In a notice, the SEC released for public comment the draft Guidelines on Corporate Term, which sets the requirements for retaining a corporation’s present limited corporate term, as specified in its articles of incorporation.
Under the revised code, “Corporations with certificates of incorporation issued prior to the effectivity of this Code, and which continue to exist shall have perpetual existence, unless the corporation, upon a vote of its stockholders representing a majority of its outstanding capital, notifies the Commission that it elects to retain its specific corporate term pursuant to its articles of incorporation.”
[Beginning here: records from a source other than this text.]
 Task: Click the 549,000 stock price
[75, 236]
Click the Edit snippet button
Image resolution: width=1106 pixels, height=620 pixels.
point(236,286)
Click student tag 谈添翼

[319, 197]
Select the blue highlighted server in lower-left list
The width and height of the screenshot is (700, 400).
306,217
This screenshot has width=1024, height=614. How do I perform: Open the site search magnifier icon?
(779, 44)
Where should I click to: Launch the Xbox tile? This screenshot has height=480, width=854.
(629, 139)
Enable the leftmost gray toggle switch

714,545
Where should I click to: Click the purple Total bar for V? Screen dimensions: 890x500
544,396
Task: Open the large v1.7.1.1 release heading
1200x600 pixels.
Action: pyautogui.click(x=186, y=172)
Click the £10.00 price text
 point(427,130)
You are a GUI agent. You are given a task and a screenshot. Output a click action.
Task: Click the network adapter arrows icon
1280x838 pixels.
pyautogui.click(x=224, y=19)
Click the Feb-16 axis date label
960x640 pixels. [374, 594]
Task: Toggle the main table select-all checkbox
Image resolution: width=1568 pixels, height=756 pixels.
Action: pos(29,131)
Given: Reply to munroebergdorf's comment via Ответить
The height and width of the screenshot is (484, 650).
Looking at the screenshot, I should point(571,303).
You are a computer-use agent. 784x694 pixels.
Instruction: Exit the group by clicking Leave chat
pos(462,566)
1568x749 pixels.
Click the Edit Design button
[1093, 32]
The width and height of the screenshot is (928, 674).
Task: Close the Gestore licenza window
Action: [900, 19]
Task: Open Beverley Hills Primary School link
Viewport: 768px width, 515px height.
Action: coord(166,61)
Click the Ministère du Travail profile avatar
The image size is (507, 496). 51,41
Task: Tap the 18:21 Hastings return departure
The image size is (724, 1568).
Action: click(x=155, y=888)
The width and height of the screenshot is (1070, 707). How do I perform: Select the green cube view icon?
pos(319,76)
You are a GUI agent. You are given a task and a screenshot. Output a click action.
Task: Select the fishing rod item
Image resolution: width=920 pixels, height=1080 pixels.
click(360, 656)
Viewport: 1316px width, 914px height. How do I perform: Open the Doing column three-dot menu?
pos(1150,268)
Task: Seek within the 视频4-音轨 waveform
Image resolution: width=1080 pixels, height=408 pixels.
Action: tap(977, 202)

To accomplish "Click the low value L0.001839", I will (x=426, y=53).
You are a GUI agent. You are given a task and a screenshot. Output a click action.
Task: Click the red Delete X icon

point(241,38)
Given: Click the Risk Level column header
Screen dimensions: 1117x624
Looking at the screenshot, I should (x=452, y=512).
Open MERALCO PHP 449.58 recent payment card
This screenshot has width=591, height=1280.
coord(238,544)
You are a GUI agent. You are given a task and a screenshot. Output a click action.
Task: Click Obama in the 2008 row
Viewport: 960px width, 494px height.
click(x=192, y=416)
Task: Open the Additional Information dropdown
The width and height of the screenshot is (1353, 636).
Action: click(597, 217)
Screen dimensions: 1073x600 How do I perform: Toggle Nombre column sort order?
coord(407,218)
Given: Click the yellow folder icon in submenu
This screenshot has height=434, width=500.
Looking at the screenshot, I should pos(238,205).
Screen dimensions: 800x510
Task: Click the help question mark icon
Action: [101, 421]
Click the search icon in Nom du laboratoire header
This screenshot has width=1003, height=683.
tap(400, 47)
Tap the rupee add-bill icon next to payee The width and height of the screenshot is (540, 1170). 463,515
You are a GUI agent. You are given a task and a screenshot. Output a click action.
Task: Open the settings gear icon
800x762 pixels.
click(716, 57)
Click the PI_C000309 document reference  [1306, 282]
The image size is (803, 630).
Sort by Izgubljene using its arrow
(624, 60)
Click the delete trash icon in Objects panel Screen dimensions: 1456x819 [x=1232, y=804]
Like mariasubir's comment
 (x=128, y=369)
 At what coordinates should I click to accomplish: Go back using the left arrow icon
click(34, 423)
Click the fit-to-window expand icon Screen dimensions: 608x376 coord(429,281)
The SEC said the draft guidelines provides that, a decision to retain the specific corporate term of a corporation must be approved during the stockholders’ annual or special meeting duly held for the purpose at the corporation’s principal office.
Such decision must be approved by stockholders representing a majority of the corporation’s outstanding capital stock or a majority of the members, in the case of a non-stock corporation.
The corporation must then submit a notice to the SEC Company Registration and Monitoring Department or any SEC Satellite Office or SEC Extension Office, within a period of two years from February 23, 2019. The notice must be signed by at least a majority of the members of the board of directors or trustees, and attested by the corporate secretary.
The draft guidelines also reiterates the provision of the Revised Corporation Code that corporations that intend to enjoy perpetual term of existence need not send a notice to the Commission.
Prior to the enactment of the Revised Corporation Code, corporate terms were capped at 50 years. A corporation, however, could extend its existence for periods not exceeding 50 years by amending its articles of incorporation.
“The grant of perpetual corporate terms to corporations should make the Philippines more conducive for business,” SEC Chairperson Emilio B. Aquino said.
He added that, “perpetual existence does not only mean less paperwork. It also preserves legitimate and productive corporations that support our economy’s growth and fosters a sense of longevity that encourages corporations to implement long-term and sustainable projects and investments.”